*Aim of the exercise*. Scan the material and copy every line in which "Organizations" appears.

*Data provided*.
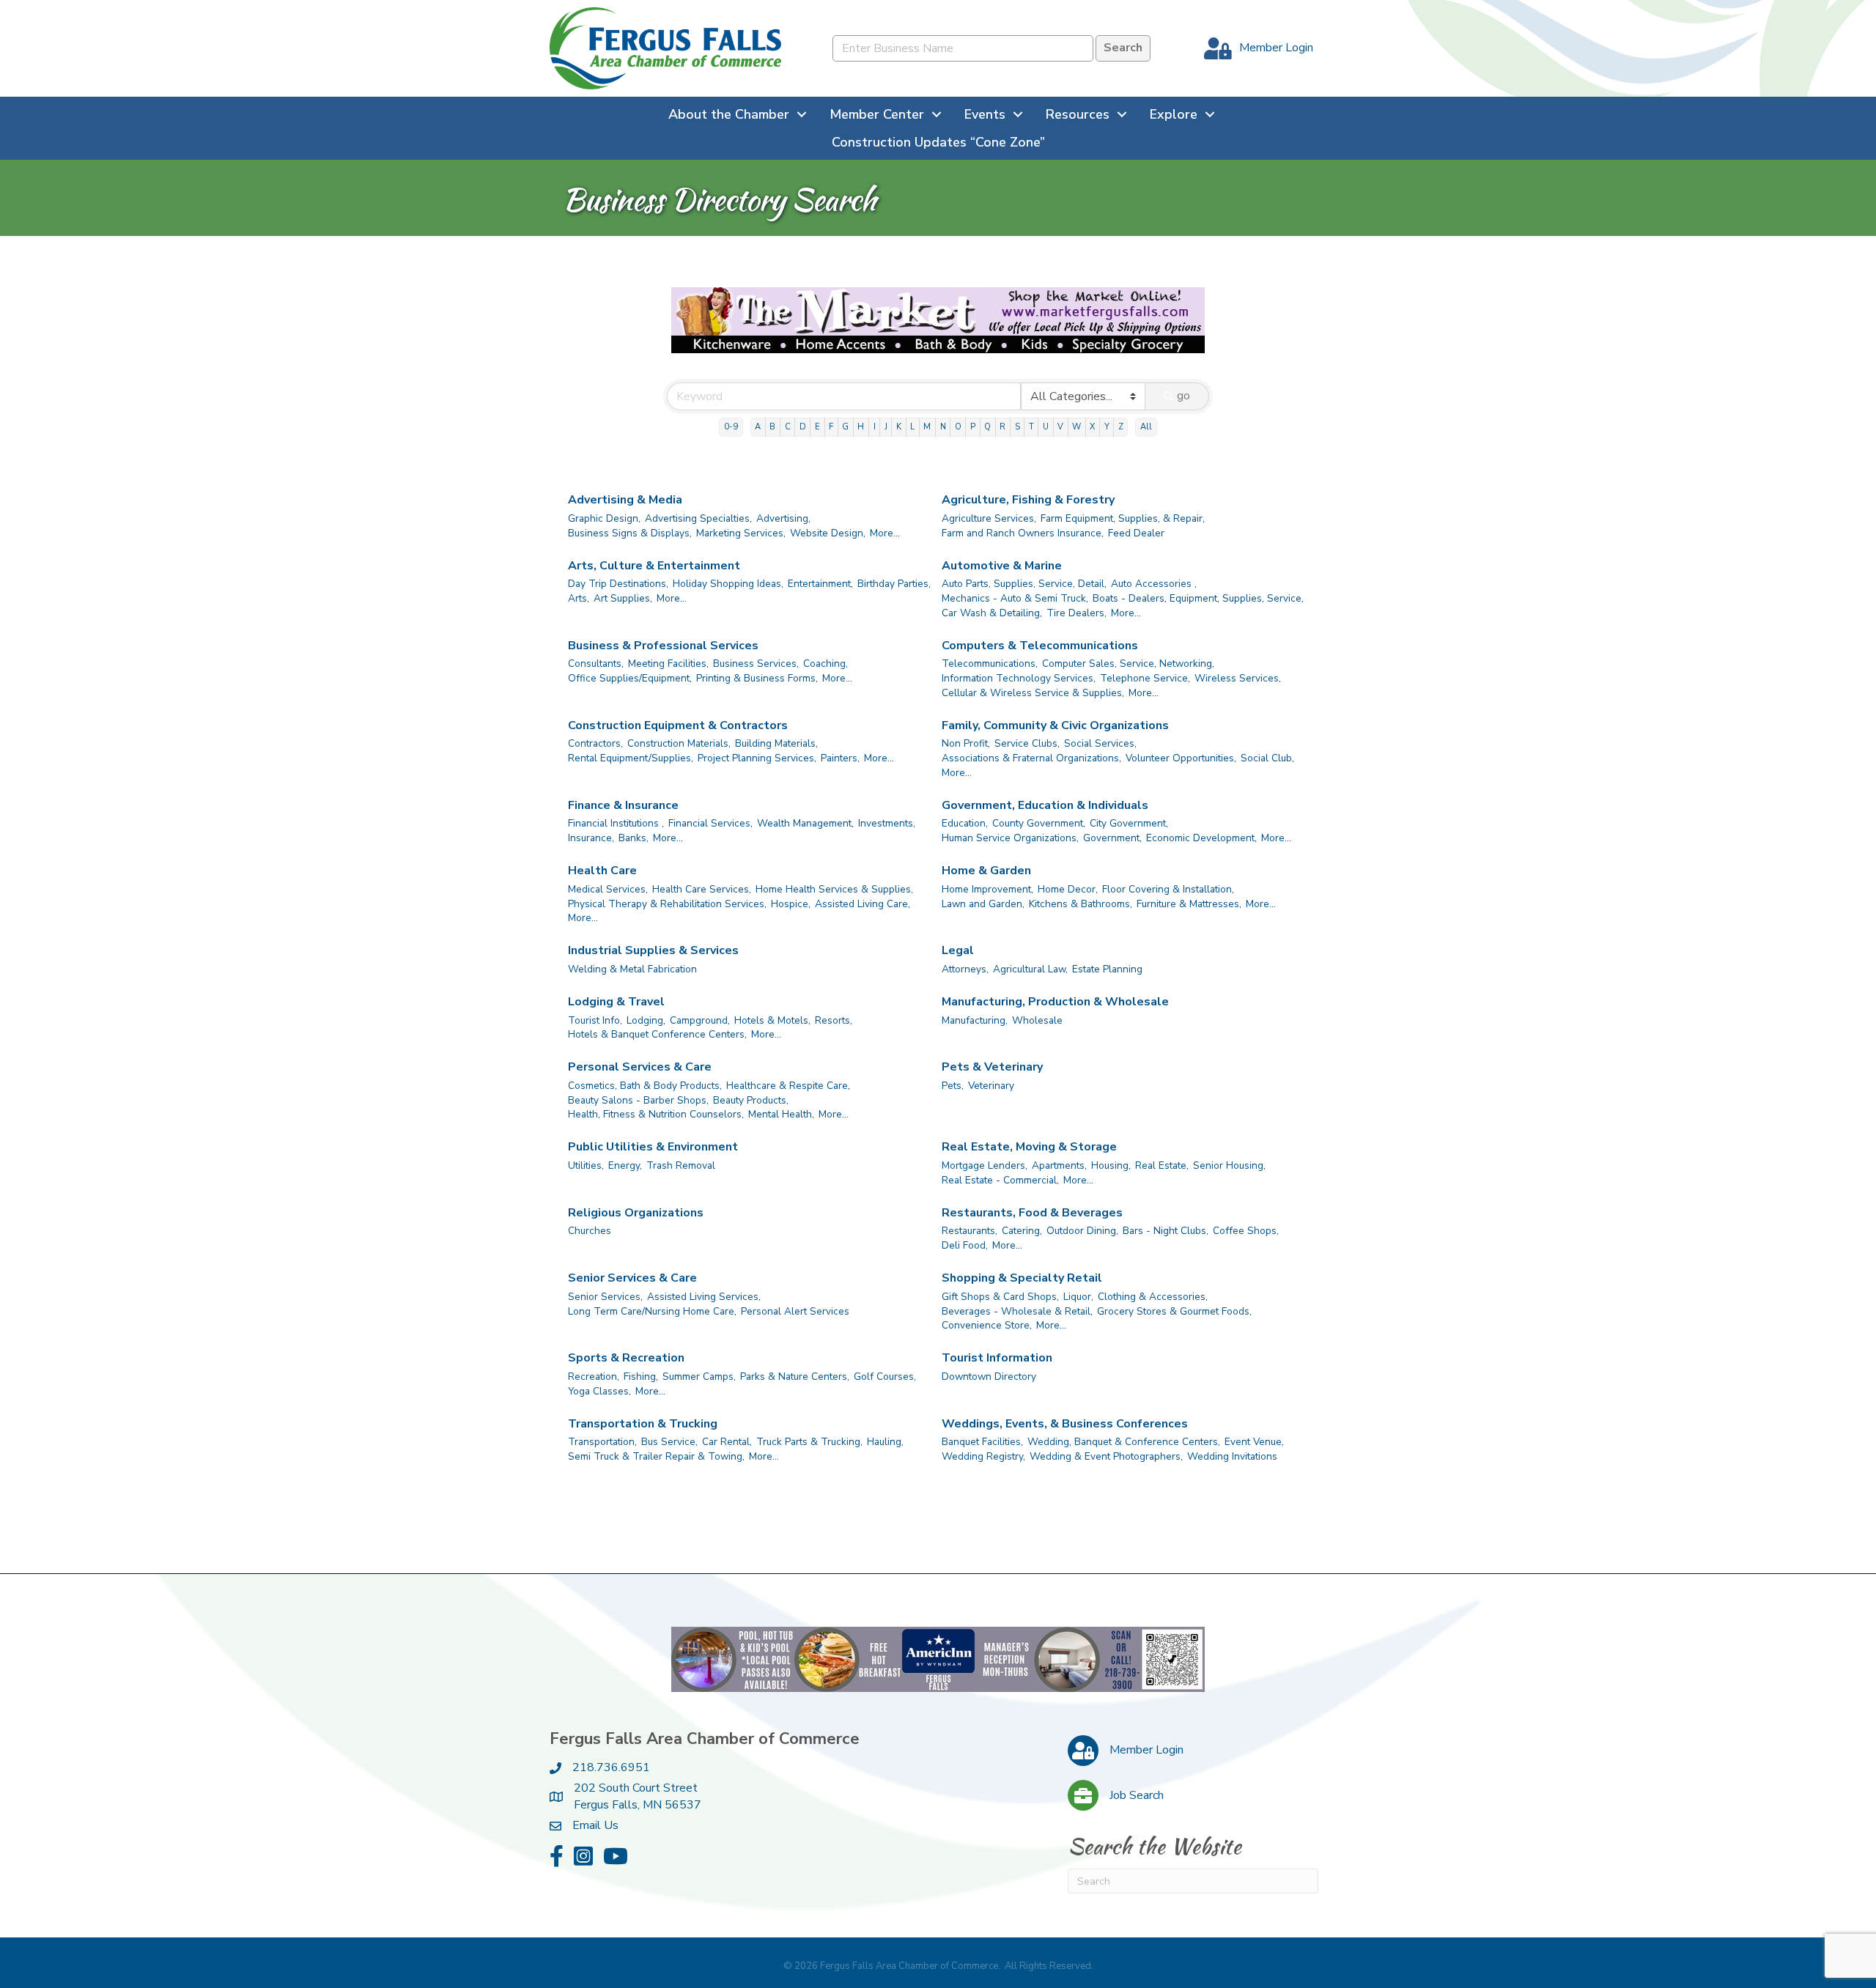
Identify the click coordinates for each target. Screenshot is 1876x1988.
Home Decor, (1068, 889)
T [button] (1031, 426)
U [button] (1046, 426)
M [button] (927, 426)
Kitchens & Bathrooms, (1080, 904)
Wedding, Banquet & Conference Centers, (1123, 1442)
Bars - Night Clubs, (1165, 1231)
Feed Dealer (1136, 533)
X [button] (1092, 426)
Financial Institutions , (616, 823)
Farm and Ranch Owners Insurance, (1023, 533)
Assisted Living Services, (704, 1297)
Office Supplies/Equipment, (630, 678)
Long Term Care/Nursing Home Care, (652, 1311)
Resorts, (833, 1020)
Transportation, (602, 1442)
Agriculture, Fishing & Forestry (1028, 500)
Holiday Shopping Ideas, (728, 584)
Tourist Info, (595, 1020)
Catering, (1022, 1231)
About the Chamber (728, 114)
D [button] (802, 426)
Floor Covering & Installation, (1168, 889)
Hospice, (790, 904)
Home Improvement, (987, 889)
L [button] (912, 426)
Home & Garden (986, 870)
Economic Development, (1201, 838)
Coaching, (825, 663)
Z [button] (1120, 426)
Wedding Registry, (983, 1456)
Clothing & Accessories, (1153, 1297)
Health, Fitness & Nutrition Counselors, (656, 1114)
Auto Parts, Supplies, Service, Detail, (1024, 584)
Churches (589, 1231)
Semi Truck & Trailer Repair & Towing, (656, 1456)
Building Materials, (776, 743)
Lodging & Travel (616, 1002)
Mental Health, (781, 1114)
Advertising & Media (625, 500)
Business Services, (756, 663)
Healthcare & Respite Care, (788, 1086)
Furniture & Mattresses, (1189, 904)
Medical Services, (608, 889)
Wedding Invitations (1232, 1456)
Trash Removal (680, 1165)
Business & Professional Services (663, 646)
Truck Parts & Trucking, (809, 1442)
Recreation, (593, 1376)
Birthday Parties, (894, 584)
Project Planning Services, (757, 758)
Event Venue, (1254, 1442)
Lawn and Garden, (983, 904)
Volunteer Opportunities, (1181, 758)
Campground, (700, 1020)
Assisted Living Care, (862, 904)
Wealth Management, (805, 823)
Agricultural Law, (1030, 969)
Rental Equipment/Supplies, (630, 758)
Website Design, (827, 533)
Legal (958, 950)
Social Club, (1267, 758)
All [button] (1146, 426)
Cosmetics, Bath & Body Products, (645, 1086)
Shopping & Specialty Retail (1022, 1278)
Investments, (886, 823)
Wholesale (1037, 1020)
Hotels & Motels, (772, 1020)
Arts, (578, 598)
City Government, (1129, 823)
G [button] (845, 426)
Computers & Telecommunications (1040, 646)
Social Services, (1100, 743)
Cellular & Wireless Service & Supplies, (1033, 693)
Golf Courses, (885, 1376)
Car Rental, (727, 1442)
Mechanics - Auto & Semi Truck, (1015, 598)
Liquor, (1078, 1297)
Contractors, (595, 743)
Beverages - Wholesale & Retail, (1017, 1311)
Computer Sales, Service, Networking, (1128, 663)
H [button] (860, 426)
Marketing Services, (741, 533)
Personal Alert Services (795, 1311)
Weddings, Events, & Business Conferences (1065, 1424)
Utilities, (586, 1165)
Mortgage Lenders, (984, 1165)
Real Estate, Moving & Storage (1029, 1147)
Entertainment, (820, 584)
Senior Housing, (1229, 1165)
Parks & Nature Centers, (794, 1376)
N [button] (943, 426)
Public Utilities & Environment (653, 1147)
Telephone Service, (1145, 678)
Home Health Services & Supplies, (834, 889)
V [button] (1060, 426)
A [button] (758, 426)
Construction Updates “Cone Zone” (938, 142)
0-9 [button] (731, 426)
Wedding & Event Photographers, (1106, 1456)
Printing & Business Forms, (757, 678)
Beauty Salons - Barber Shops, (638, 1100)
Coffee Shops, (1246, 1231)
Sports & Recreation (626, 1358)
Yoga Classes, (599, 1391)
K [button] (898, 426)
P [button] (972, 426)
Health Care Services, (701, 889)
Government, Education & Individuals (1045, 805)
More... (885, 533)
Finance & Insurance (623, 805)
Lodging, (646, 1020)
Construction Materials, (679, 743)
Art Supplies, (623, 598)
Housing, (1111, 1165)
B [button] (772, 426)
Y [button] (1106, 426)
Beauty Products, (751, 1100)
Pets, (953, 1086)
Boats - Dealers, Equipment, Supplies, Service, (1198, 598)
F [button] (831, 426)
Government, (1112, 838)
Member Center (877, 114)
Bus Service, (669, 1442)
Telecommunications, (990, 663)
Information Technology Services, (1019, 678)
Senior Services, (605, 1297)
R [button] (1002, 426)
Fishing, (641, 1376)
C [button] (788, 426)
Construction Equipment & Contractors (678, 725)
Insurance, (591, 838)
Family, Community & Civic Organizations (1055, 725)
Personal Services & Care (640, 1067)
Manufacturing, (975, 1020)
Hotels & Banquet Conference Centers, (657, 1034)
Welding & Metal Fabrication (632, 969)
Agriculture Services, (989, 518)
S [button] (1017, 426)
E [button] (817, 426)
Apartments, (1059, 1165)
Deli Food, (965, 1245)
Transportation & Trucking (642, 1424)
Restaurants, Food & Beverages (1032, 1213)
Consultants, (596, 663)
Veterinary (991, 1086)
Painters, (840, 758)
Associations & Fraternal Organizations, (1031, 758)
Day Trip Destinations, (618, 584)
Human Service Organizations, (1010, 838)
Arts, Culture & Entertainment (654, 566)
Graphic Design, (604, 518)
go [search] (1183, 396)
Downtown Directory (989, 1376)
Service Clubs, (1027, 743)
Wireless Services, (1237, 678)
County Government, (1038, 823)
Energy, (625, 1165)
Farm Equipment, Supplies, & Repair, (1123, 518)
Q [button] (987, 426)
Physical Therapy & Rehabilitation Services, (667, 904)
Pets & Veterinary (992, 1067)
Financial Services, (710, 823)
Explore (1173, 114)
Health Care (602, 870)
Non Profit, (966, 743)
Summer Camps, (699, 1376)
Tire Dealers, (1076, 613)
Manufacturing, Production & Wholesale (1055, 1002)
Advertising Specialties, (698, 518)
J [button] (886, 426)
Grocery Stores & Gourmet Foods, (1174, 1311)
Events (984, 114)
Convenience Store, (987, 1325)
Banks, (633, 838)
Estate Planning (1107, 969)
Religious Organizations (636, 1213)
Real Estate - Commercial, (1000, 1180)
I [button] (875, 426)
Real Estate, (1162, 1165)
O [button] (958, 426)
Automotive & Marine (1002, 566)
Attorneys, (965, 969)
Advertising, (783, 518)
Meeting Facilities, (668, 663)
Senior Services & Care (632, 1278)
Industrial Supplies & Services (653, 950)
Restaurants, (969, 1231)
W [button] (1076, 426)
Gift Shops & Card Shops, (1000, 1297)
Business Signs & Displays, (630, 533)
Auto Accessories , (1154, 584)
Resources (1077, 114)
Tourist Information (997, 1358)
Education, (965, 823)
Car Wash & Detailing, (992, 613)
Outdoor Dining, (1082, 1231)
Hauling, (885, 1442)
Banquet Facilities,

*Task answer*.
Family, Community & Civic Organizations (1055, 725)
Associations & Fraternal Organizations, (1031, 758)
Human Service Organizations, (1010, 838)
Religious Organizations (636, 1213)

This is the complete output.